Reid v. Fargo

213 F. 771 | 2d Cir. | 1914

WARD, Circuit Judge.

Ogden M. Reid delivered an automobile to the American Express Company at London to be packed and forwarded by it to Southampton by rail, and there delivered to the steamship Minnetonka of the International Mercantile Marine Company for transportation to New York. The express company did so and received the company’s usual bill of lading to its order. Upon arrival of the steamer, T. Hogan & Sons, stevedores, under contract with the steamship company, discharged the cargo. The case in the hold was put in a rope sling and hoisted to the deck of the steamer, and, while being carried off to the pier by a Burton fall, the sling broke, and the case fell into the river. Reid filed a libel against the express company, an unincorporated association, of which the respondent Fargo is pres*773ident, to recover the damages. The express company, by petitions under the fifty-ninth rule in admiralty, brought in the steamship company and T. Hogan & Sons as parties.

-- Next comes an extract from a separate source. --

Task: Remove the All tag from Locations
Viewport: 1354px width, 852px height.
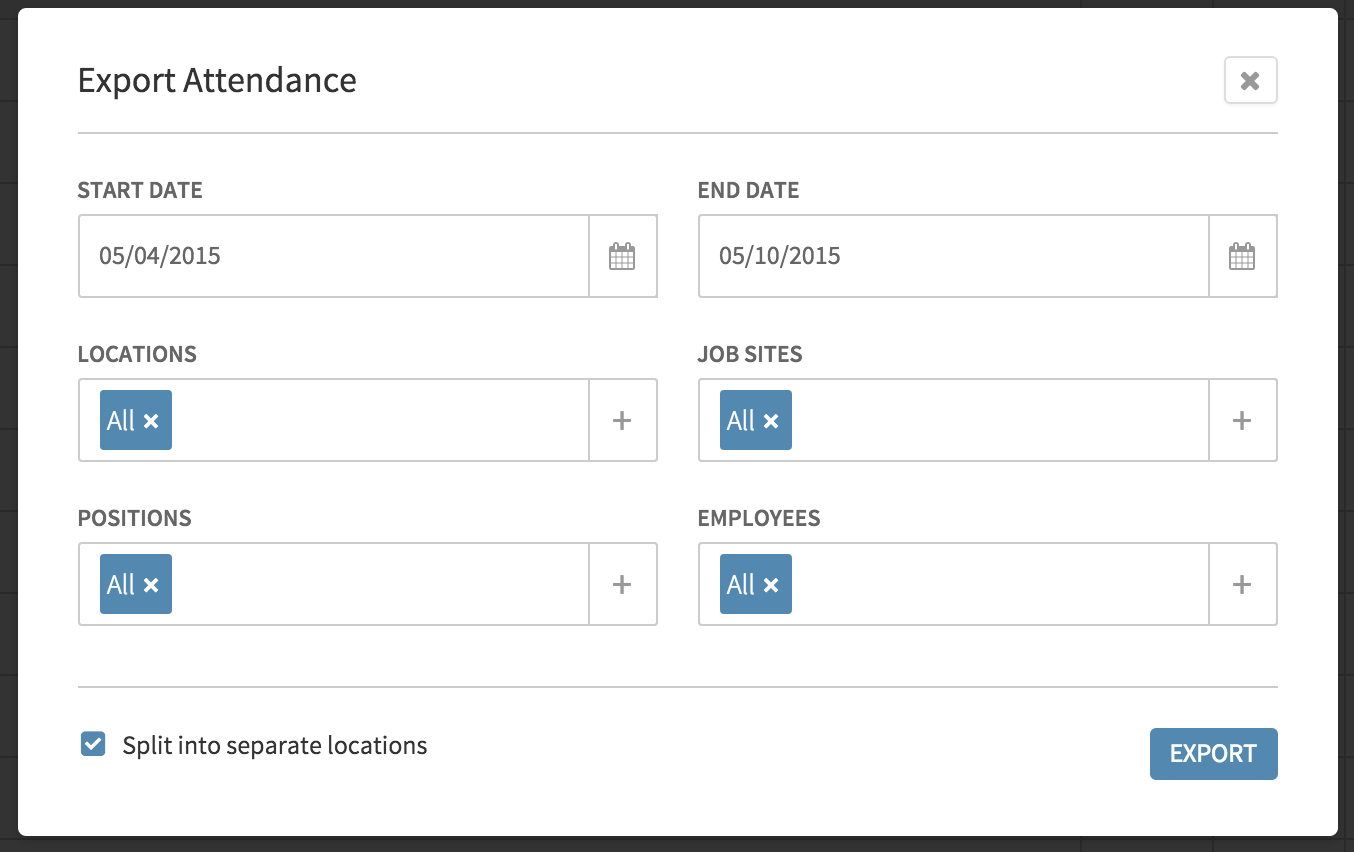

The District Judge filed no opinion but directed a decree in favor of the libelant against T. Hogan & Sons in the first instance, and, for any deficiency not collected of them, against the American Express Company, and dismissed the petition against the steamship company. T. Hogan & Sons alone appeal from the decree.

[1] New parties brought into a suit under the fifty-ninth rule are treated as if they had been originally proceeded against and must answer the libel. It is the law of this circuit that an appeal in admiralty vacates the decree below, and the cause is tried anew in this court. Other parties without appealing may have new relief. Munson Line v. Miramar Steamship Co., 167 Fed. 960, 93 C. C. A. 360.

[2-4] T. Hogan & Sons had no contract with the libelant and are only liable for negligence. The mere breaking of the rope does not establish negligence, but it does require them to give an explanation which will discharge them of negligence because the case and the steam winches and the whole operation were in their exclusive control. They have shown that the rope was furnished to them by the steamship company ; that it was new, free from any external defects, of a size sufficient for the load, was slung in the usual way; and that the case was raised in the usual manner and without any jerk or sudden strain. We think it follows that the accident was not caused by their negligence, but must have been due to a latent defect. The rope belonged to the steamship company and went back into its possession after the accident. It has not been produced because it has been lost. We think that T. Hogan & Sons are not liable to the libelant.

[5,6] We have next to inquire whether the express company is liable. It was not an insurer nor a carrier, but a mere forwarding agent. It was not liable for any negligence of the steamship company or of the stevedores. The libelant suggests as a ground of liability that, having notice that the car was worth £800, it should have arranged with the steamship company to carry it at that value. No such ground of liability is charged in the libel. On the contrary, it proceeds upon an allegation that the express company agreed to safely carry the car to New'York and there deliver it to the libelant. No such agreement or relation has been proved. Shippers almost invariably accept the carrier’s ordinary bill of lading, and, in the absence of any evidence, we are not disposed to imply as matter of law a duty on the párt of the express company to do otherwise.

[7] Finally we come to the steamship company. It did stand in relation to the libelant of carrier of his car and was an insurer except as to the act of God, the public enemy, and causes excepted in the bill of lading. As we find no exception covering this loss, the steamship company must be held liable. Its bill of lading, however, contained the following clause:

“(1) It is also mutually agreed that the value of each package shipped hereunder does not exceed $100, or its equivalent in English currency on which basis the freight is adjusted, and the carrier’s liability shall in no case exceed that’ sum, unless a value in excess thereof be specially declared, and stat*774ed herein, and extra freight as may be agreed on paid. The carrier is further entitled to the full benefit of1 all exemptions from liability provided in sections 4281 and 4282 of the United States Revised Statutes [U. S. Comp. St. 1901, pp. 2942, 2943].”

Similar stipulations are held binding in this court. George N. Pierce Co. v. Wells Fargo Co., 189 Fed. 561, 110 C. C. A. 645. But the proctors for the express company contend that, as the freight on the car was calculated on measurement and not on value, this stipulation does not apply. Freight rates on a package and the amount an owner may recover in case of loss are two entirely different things. The parties may agree that for a higher freight the package shall be valued for purposes of recovery at over $100. In this case .they have agreed that the value of the car is $100, and that must be taken to be its true value for purposes of the contract of carriage. Of course the stipulation would not apply if the car had been charged an ad valorem freight on a value over that amount. But in this case the freight was charged on measurement.

The decree is reversed, and the court below directed to enter a decree dismissing the libel against the American Express Company, with costs of both courts, and dismissing the petition bringing in T. Hogan & Sons, with costs of both courts against the American Express Company, and awarding the libelant the sum of $100 to’ be paid by the steamship company, with costs of both courts to the express company.